The homeless guy watched as the ambulance drove away with the woman. He stayed to watch the tow truck take the totaled vehicle away, and then the highway was back to normal.

He climbed back down to his place under the bridge. He was shaking and wished mightily for a cup of coffee, but such a luxury was not to be his tonight. He went to his sleeping bag, lay back and tried to sleep. He was shivering, partly with the cold and partly from the excitement. He wished there was someone to talk to.

Whoosh, whoosh, whoosh.

The highway began to lull him to sleep again, when he heard another noise. It sounded very much like a cry of some kind. A whimper. He sat up and looked around, searching for the origin of the noise.

There! Over by the rocks on the other side of the bridge. What was that?

He got up to investigate. Huddled between two boulders was a small dog, shivering in the cold. It had no collar and was very skinny.

“Hey, buddy,” the homeless guy crooned. “Where did you come from?”

The little dog appeared to be a mix of some kind, perhaps Beagle and terrier, maybe six or eight months old. Curiosity overcame the dog’s fear and he wagged his tail.

“Are you hungry?”

The dog’s tail wagged even faster.

“Come on then.”

The homeless guy walked back to his sleeping bag, encouraging the dog to follow. First he fetched the leftover box from the plastic bag, then scrounged around in his backpack until he came up with a bag of dry food left over from Sparky’s last days. He poured some in his hand and held it out.

“Here you go.”

The dog ate quickly and looked for more. He poured a little more into the box and stirred the dog food around in the gravy. The dog ate it all, licked the box clean, and looked expectant.
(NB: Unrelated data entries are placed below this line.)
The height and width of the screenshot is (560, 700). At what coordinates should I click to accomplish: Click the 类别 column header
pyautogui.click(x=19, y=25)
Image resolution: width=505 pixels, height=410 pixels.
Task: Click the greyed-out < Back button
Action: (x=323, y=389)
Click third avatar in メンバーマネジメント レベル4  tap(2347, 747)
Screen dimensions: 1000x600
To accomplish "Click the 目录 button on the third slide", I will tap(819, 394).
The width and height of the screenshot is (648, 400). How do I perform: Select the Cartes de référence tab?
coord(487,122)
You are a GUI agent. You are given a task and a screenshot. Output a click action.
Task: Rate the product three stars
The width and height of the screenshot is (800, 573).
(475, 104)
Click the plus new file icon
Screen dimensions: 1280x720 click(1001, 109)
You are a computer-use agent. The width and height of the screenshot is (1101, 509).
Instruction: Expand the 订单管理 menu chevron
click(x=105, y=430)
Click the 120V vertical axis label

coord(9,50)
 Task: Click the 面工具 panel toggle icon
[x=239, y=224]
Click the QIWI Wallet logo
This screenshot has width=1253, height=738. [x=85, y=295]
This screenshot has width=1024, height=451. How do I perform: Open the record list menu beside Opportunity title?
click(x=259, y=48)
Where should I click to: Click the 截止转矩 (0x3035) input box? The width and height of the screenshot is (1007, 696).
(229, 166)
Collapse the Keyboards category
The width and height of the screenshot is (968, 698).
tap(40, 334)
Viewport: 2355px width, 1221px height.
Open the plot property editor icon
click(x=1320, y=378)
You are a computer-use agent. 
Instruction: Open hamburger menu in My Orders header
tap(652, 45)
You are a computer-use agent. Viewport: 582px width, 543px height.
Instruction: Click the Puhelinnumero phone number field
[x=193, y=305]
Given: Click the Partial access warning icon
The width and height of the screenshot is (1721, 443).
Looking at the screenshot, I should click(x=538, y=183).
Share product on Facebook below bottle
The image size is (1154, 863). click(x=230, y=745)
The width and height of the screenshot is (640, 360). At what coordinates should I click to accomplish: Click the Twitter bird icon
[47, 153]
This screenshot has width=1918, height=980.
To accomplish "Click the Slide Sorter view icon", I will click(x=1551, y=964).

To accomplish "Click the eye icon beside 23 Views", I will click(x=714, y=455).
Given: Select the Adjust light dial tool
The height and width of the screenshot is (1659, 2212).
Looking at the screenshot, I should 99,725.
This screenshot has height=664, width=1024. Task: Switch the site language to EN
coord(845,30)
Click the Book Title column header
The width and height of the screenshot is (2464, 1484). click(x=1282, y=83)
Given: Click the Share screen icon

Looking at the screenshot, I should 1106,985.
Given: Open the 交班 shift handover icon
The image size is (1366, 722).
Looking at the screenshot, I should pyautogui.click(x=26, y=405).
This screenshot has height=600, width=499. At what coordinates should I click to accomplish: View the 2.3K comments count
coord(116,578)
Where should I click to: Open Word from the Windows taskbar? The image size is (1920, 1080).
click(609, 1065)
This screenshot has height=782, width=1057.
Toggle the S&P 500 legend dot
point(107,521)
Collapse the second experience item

“Not too much all at once, now,” he said as he put the remainder of the dry food into his backpack. “I don’t need you getting sick.”

He crawled into his sleeping bag, flipped open the top and beckoned. The dog immediately curled up next to him and closed his eyes.

“Well, Buddy,” the homeless guy said, “I guess you’ve got a home now.”

And with the whoosh, whoosh, whoosh of tires singing a lullabye overhead, the homeless guy and his new friend drifted off to sleep.